| BRIEF DESCRIPTION
OF DEPARTMENT AND MISSION
The University of North Dakota (UND) is the states oldest and largest
institution of higher learning with an enrollment of about 13,000 students.
UND was founded in 1883, six years before North Dakota became a state, and
it currently is the largest post-secondary educational institution in the Dakotas,
Montana, Wyoming, or Idaho. UND supports 22 doctoral programs, 57 masters programs,
and North Dakotas only law and medical schools. UNDs main campus is
located on 570 acres in the heart of Grand Forks (population approximately 50,000)
on the North Dakota-Minnesota border on the eastern edge of vast northern plains.
UND is accredited by the North Central Association of Colleges and School.
The Psychology Department has 17 tenure-track faculty members
and a full-time Psychological Services Clinic director. The department
has a multidimensional mission to provide quality undergraduate
education, graduate clinical training, student advisement at both
the baccalaureate and post-baccalaureate levels, teacher education
for graduates assuming higher education positions, faculty and
student scholarship which advances psychology as a behavioral
science, and mental health service providers in rural Native American
communities via our Indians in Psychology Doctoral Education (INPSYDE)

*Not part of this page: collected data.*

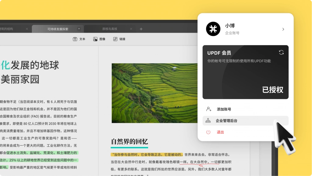Click the 企业管理后台 organization chart icon
This screenshot has width=312, height=176.
pos(208,120)
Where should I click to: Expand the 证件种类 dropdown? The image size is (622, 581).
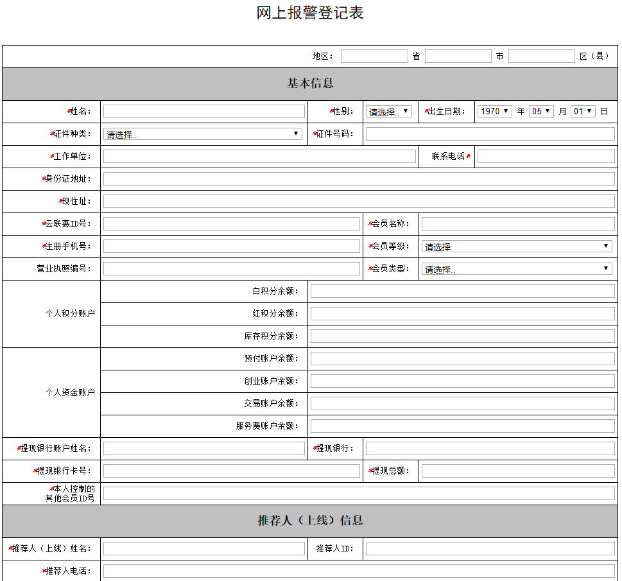click(x=203, y=134)
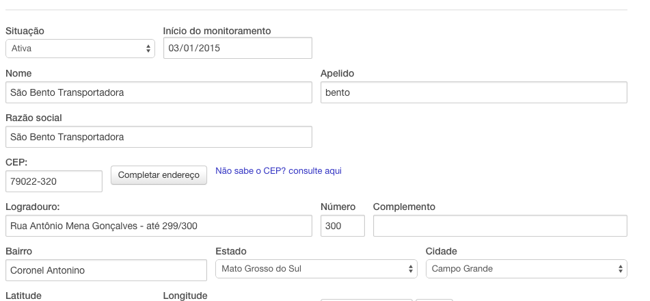
Task: Click the Início do monitoramento label
Action: click(x=217, y=31)
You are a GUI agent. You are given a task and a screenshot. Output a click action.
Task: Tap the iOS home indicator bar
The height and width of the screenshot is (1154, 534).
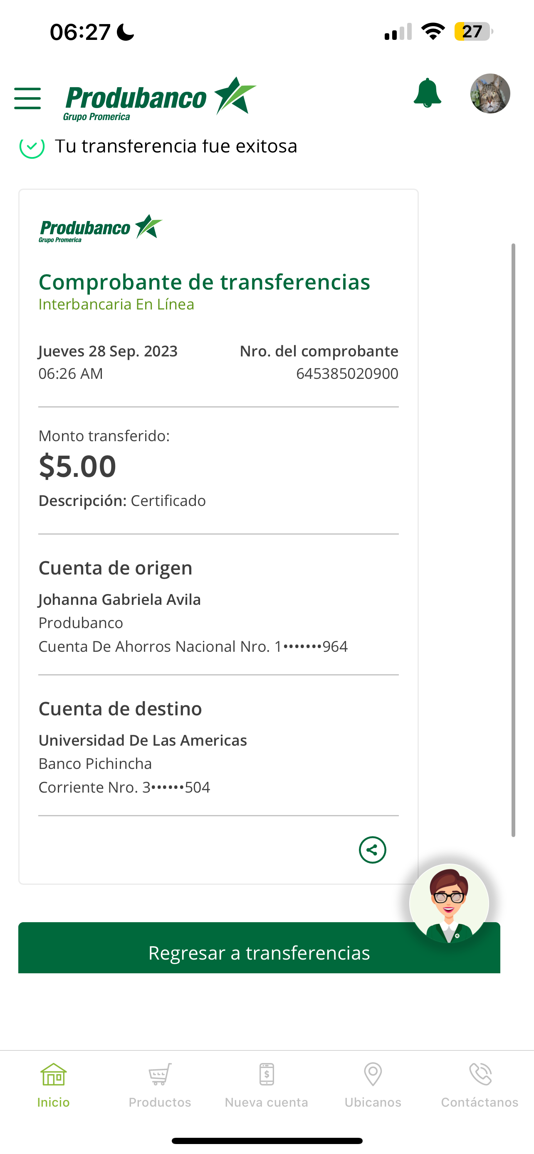pos(267,1141)
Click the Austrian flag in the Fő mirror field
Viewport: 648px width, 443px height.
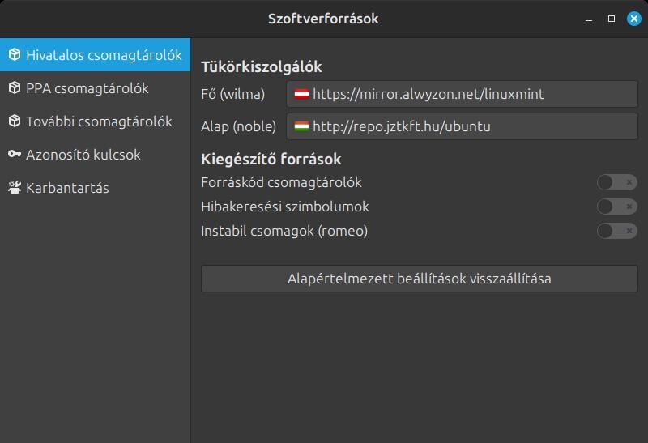[301, 94]
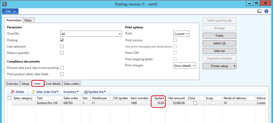Open the File menu
Screen dimensions: 273x123
click(x=10, y=11)
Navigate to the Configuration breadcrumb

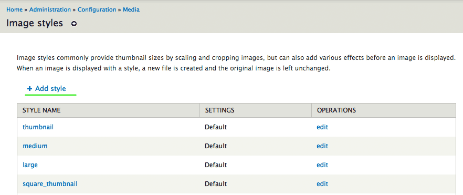(x=97, y=10)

program. Consistent with this mission, the Department of Psychology
strives to meet its extensive commitments to university general
education (providing service courses for between 1800 and 2000
students each semester), psychology undergraduate education (serving
about 400 majors and 150 minors), and psychology graduate training
(serving over 50 graduate students in clinical and general/experimental
psychology).
The department offers a MA degree in general psychology,
a MS in Forensic Psychology (MA through distance learning),
and a Ph.D. in either clinical or experimental. Our doctoral
program in clinical psychology has been accredited by the APA since 1969.
All graduate students in the department complete the MA prior
to advancement to doctoral training unless they are admitted
with an equivalent Master’s degree requiring an empirical
thesis from another institution. The department’s graduate
programs are designed for residential students who
are enrolled full-time. Applicants interested in part-time
enrollment are not admitted.
The graduate programs within the Department of Psychology are all scientifically-oriented with requirements for intensive work in both scholarly and applied aspects of the discipline. Both Ph.D. programs preparing students and graduates to: a) be respected scholars in their field as manifested in the generation of high quality research which is disseminated in their lecturing, writing, and presentations; c) participate actively in the application of scientific findings in their respective areas; and d) to integrate and combine their scientific and applied activities as a method of further enhancing the quality of each.
FACILITIES
The Psychology Department is housed in Corwin-Larimore Hall, a four-story building remodeled to provide a facility for study and research. Although lower-level courses often combine large lectures with small recitation sections, there is abundant opportunity for interaction with professors and for attention to the needs of students.

The Psychological Services Center (PSC) is operated by the department as a service to the community and as a training facility for clinical graduate students. PSC is located in a separate building.